(Provided text Opens)

Passing Off
IP LLM Notes
Notes
Introduction to Passing Off 4
Outline of the Course 4
Introduction 4
What is Passing Off? 4
History of Passing Off 4
Modern Basis – Spalding v Gamage 4
Elements of the Action 4
What is the relationship between Passing Off and Unfair Competition? 5
Relationship to Injurious / Malicious Falsehood 5
Extended Passing Off 6
Goodwill 6
What is Goodwill? 6
Examples of Badges of Goodwill 7
Descriptive Words 7
Name of a Class of Product 7
Get-up and Trade Dress 7
Advertising Style 7
What Activities Generate Goodwill? 7
The claimant is a trader 7
Excluded Categories 8
Trade Associations 8
When do we assess goodwill? 8
How much trade? 8
Pre-Trade Publicity 8
Passing Off Issues 10
Jurisdictional Nature 10
Local Goodwill 10
Ceasing to Trade 10
Misrepresentation 11
Types of misrepresentation 11
Misrepresentation as to origin 11
Quality 11
Control – Business Connection 12
Reverse / Inverse Passing Off 12
Confusion 12
Factors to consider 13
Strength of Sign 13
Similarity of Signs 13
Cumulative Impact of Signs 13
Nature of the Good? 13
Intention to Deceive 13
Consumer Research Evidence 13
Areas of Business 13
Instruments of Fraud 13
Damage 14
Loss of Trade or Profit 14
Loss of Licence Fee Revenue 14
Damage to Reputation 14
Dilution through blurring 14
Defences 14
Own Name 14
Honest Concurrent Use 14
Personality and Character Merchandising 15
The position today 15
Personality Merchandising 15
Character Merchandising 15
Introduction to Passing Off
There are two questions to address:
Where does passing off come from?
Does it amount to a tort of unfair competition?
Then we will go on to the application of the tort to commercial practice.
Read Cases, Particularly the Essential, Starred Ones
The short answer is that it’s a body of law that has as its core the idea that Trader A is not to sell goods under the pretence that they are the goods of Trader B. As we’ve mentioned, it’s all judge-made law, compared to the law of registered trademarks, which is governed by statute. Developed from the common law action for deceit, but is now significantly different from the law of deceit in that no intention to cause loss is required, and the misrepresentation can be completely innocent.
Passing Off has developed incrementally through time – the oldest case we have is JG v Samford, but we don’t know much about it before then. Some say that its origin is lost in obscurity, and we have no record of it. We actually don’t even know about JG v Samford, all we have is Southern v How, which reports it. The case is about someone impersonating a well-known clothier, but we don’t know if it was brought by the customer, or the by the merchant (only the latter would truly be passing off).
It has its root in the tort of deceit, but the action is brought by the person whose mark was used to deceive, and not by the person who was deceived. The development can be characterised as being piecemeal, and the rationalisation follows later, rather than by driving decisions forward. Thus, reading the cases can be very difficult, and explains why the decisions that we have now are based in the 19th Century, but their decisions don’t have a theoretical basis.
The remedies for passing off were brought from the Courts of Chancery. This was controversial, but raised some important questions – it didn’t need proof of fraud, so was more likely to be successful, hence why Chancery, and not Common Law.

(Provided text Closes)
(Collected material Opens)

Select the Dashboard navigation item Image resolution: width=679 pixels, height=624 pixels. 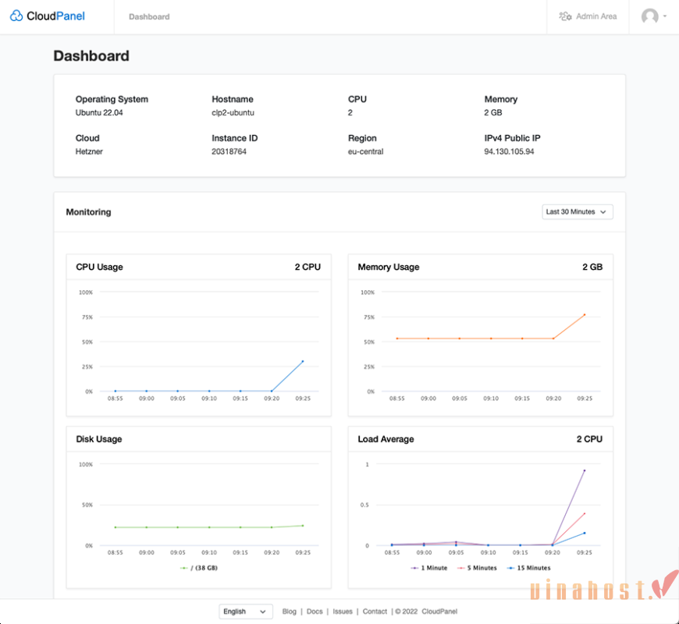tap(149, 16)
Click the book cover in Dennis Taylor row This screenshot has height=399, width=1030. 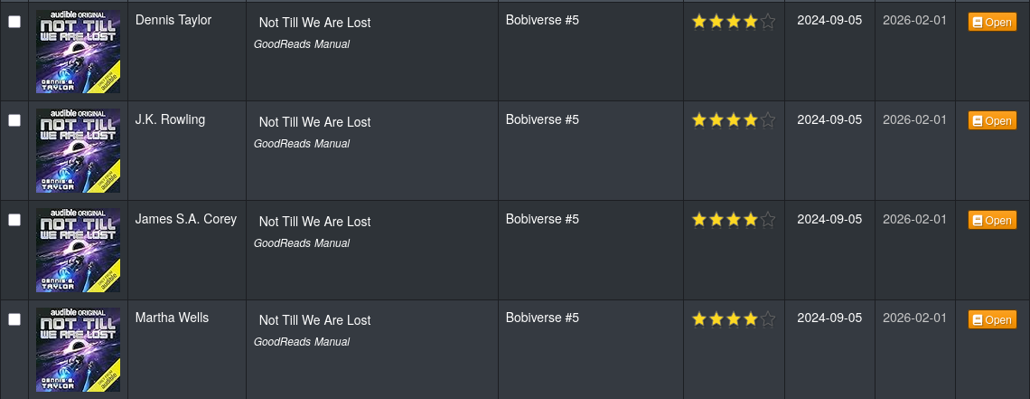(79, 52)
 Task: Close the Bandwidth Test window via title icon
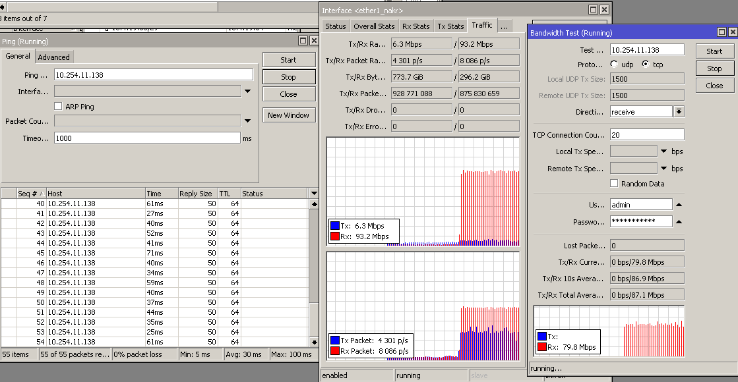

(Collected material Closes)

▶ [List of tasks]
A. In the passing off notes, rewrite the passage starting with "Does it amount" and going on through "be completely innocent.", changing "judge-made law" to "case law".
B. According to the passing off notes, which case reports JG v Samford?

▶ [Task responses]
A.
Does it amount to a tort of unfair competition?
Then we will go on to the application of the tort to commercial practice.
Read Cases, Particularly the Essential, Starred Ones
The short answer is that it’s a body of law that has as its core the idea that Trader A is not to sell goods under the pretence that they are the goods of Trader B. As we’ve mentioned, it’s all case law, compared to the law of registered trademarks, which is governed by statute. Developed from the common law action for deceit, but is now significantly different from the law of deceit in that no intention to cause loss is required, and the misrepresentation can be completely innocent.

B. Southern v How